Sehr geehrte Lady Dahrendorf,
sehr geehrte Damen und Herren,
liebe Preisträger,

was macht guten Journalismus aus? Nun, das ist das Thema dieser Veranstaltung, sowohl im Allgemeinen als auch am konkreten Beispiel. Was aber macht einen guten Journalisten aus? Neben all den Eigenschaften, die ihn zu gutem Journalismus befähigen eben auch ein gewisser Hang zur Selbstausbeutung aus der Haltung heraus, dass nichts wichtiger ist als eine gute nächste Ausgabe. Und so kann Jens Ostrowski als Vertreter der Sächsischen Zeitung heute leider nicht hier sein. Die Redaktionsmannschaft ist diese Woche eng aufgestellt und es gibt einfach viel zu viel zu tun, als dass die Reise in den tiefen Süden eine echte Option gewesen wäre.

Dabei hätten der Kollege und sein Team der Lokalredaktion in Riesa wirklich allen Grund gehabt, hier und heute die Glückwünsche und die Anerkennung für eine herausragende journalistische Leistung von uns entgegen zu nehmen. 25 Jahre nach der Wiedervereinigung – genug Abstand, um mit verklärtem Blick auf die Wendezeit zurückzublicken.

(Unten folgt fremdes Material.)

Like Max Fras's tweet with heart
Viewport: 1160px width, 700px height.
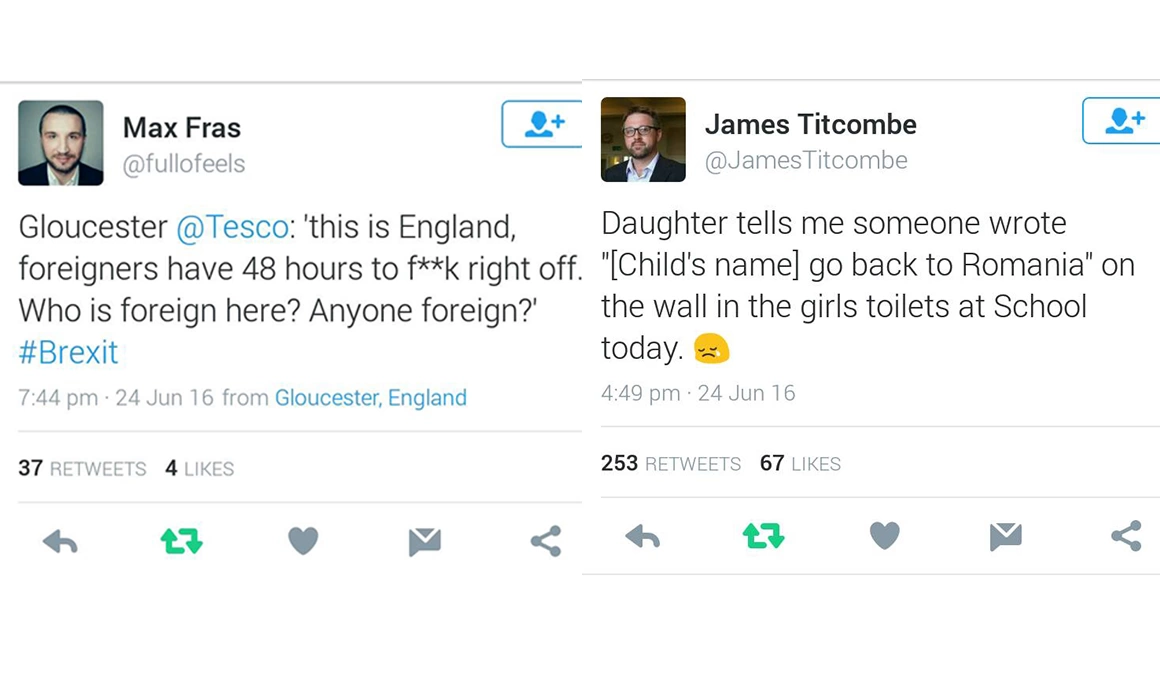click(x=303, y=541)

Ein bisschen Historismus, ein paar Zeitzeugen, fertig ist der Jubiläumsbrei. Doch dieser Verlockung sind die Journalisten in Riesa nicht erlegen. In einer Serie haben sie erstmals die Geschichte der Staatssicherheit in Riesa aufgearbeitet. „Zweieinhalb Jahre recherchierte die SZ für ihre Serie, die morgen startet – und erntet dafür nicht nur Beifall“ – so lautet die Unterzeile zum Auftakt-Artikel. Auf was Kollege Ostrowski damit schon vor der Veröffentlichung anspielte, das wird dem Leser schnell nachvollziehbar, erst Recht, wenn man, wie im Fall unserer Jury, die gesamte Serie präsentiert bekommt. Präzise und leserfreundlich gemachte Erklärstücke wechseln sich ab mit der Schilderung erschütternder Schicksale, Experten kommen genauso zu Wort wie Bürger und es wird sehr klar, dass Geschichte eben nicht immer ein Ende haben muss.

Relevanz, Haltung, Tiefe, Nutzwert – alle diese Anforderungen an guten Journalismus erfüllt die Serie „Die Stasi vor unserer Tür“ der Sächsischen Zeitung. Mit ihrer Arbeit haben die Kollegen aus Riesa die Jury voll und ganz überzeugt und sie wäre ohne Frage auch preiswürdig gewesen – wenn der Ralf-Dahrendorf-Preis für Lokaljournalismus nicht fokussieren würde auf die Schnittmenge zwischen Politik und Bürger und der Preis an Journalisten gehen soll, die Transparenz herstellen über das Tun und Lassen der heute politisch Handelnden. „Nichts gesagt ist gelobt genug“ – dieser schwäbischen Weisheit vermochte sich die Jury angesichts der Qualität dieser Serie nicht anzuschließen. Und spricht deshalb eine lobende Erwähnung aus.